┌─ DATASET RECORDS
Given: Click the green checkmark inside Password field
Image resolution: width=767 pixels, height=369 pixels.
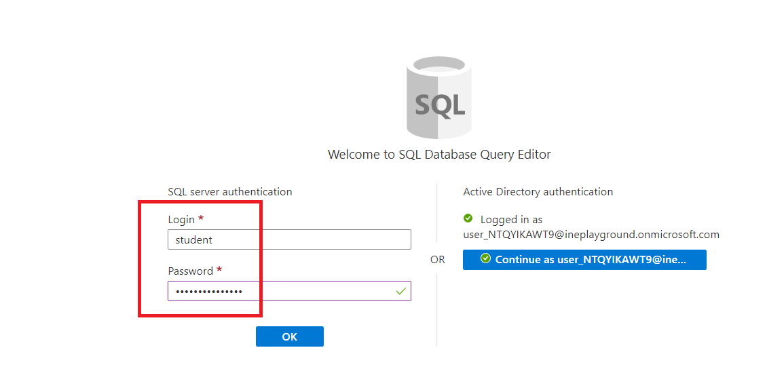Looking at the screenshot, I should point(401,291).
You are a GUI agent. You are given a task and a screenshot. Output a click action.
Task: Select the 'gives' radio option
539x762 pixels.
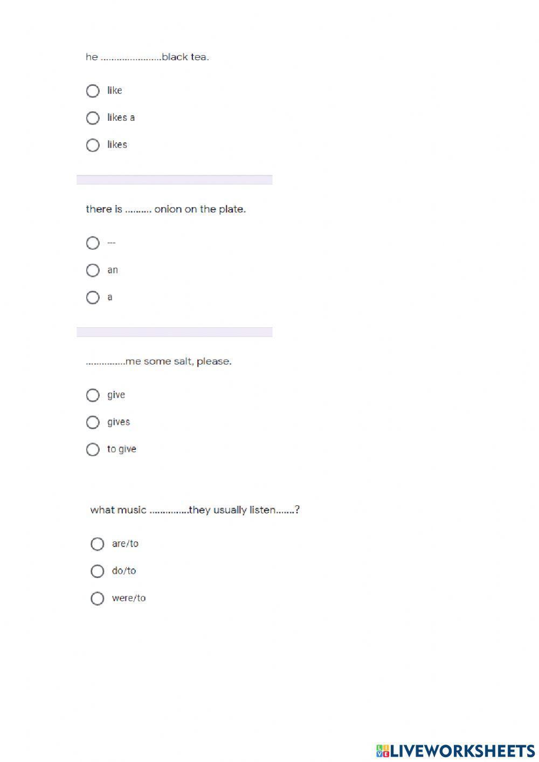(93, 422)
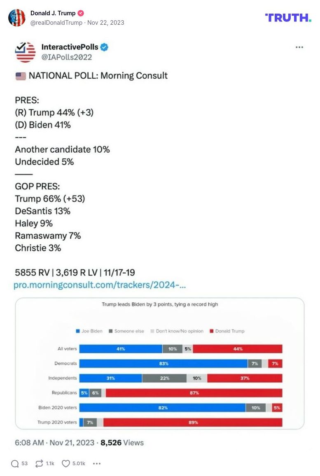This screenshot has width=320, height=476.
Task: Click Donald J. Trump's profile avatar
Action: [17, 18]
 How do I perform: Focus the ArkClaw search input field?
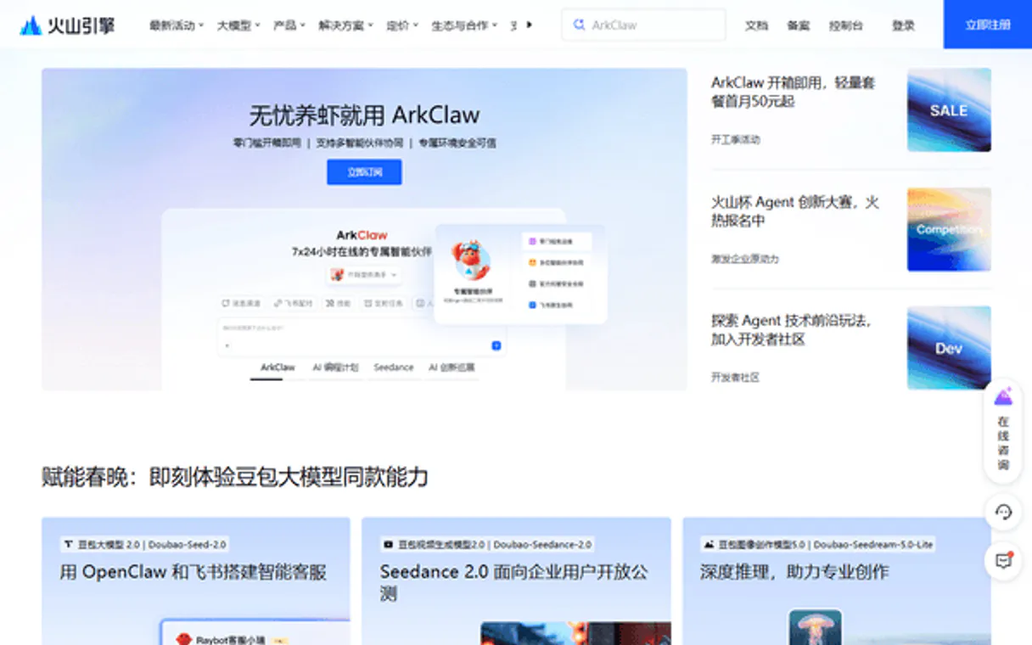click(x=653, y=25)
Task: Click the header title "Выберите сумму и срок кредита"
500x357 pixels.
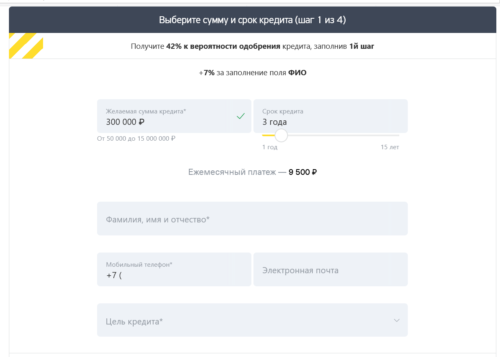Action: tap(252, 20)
└─
* **REQUIRED WORK**
Could you transcribe the records above exactly, leaving out any pictures?

* **ANSWER TO THIS TASK**
Given: Click the green checkmark inside Password field
Image resolution: width=767 pixels, height=369 pixels.
Looking at the screenshot, I should point(401,291).
You are a GUI agent. You are given a task and a screenshot. Output a click action.
Task: Select the 'gives' radio option
539x762 pixels.
(93, 422)
This screenshot has width=320, height=476.
Task: Click Donald J. Trump's profile avatar
Action: [17, 18]
 How do I perform: Focus the ArkClaw search input field?
click(x=653, y=25)
Task: Click the header title "Выберите сумму и срок кредита"
500x357 pixels.
Action: tap(252, 20)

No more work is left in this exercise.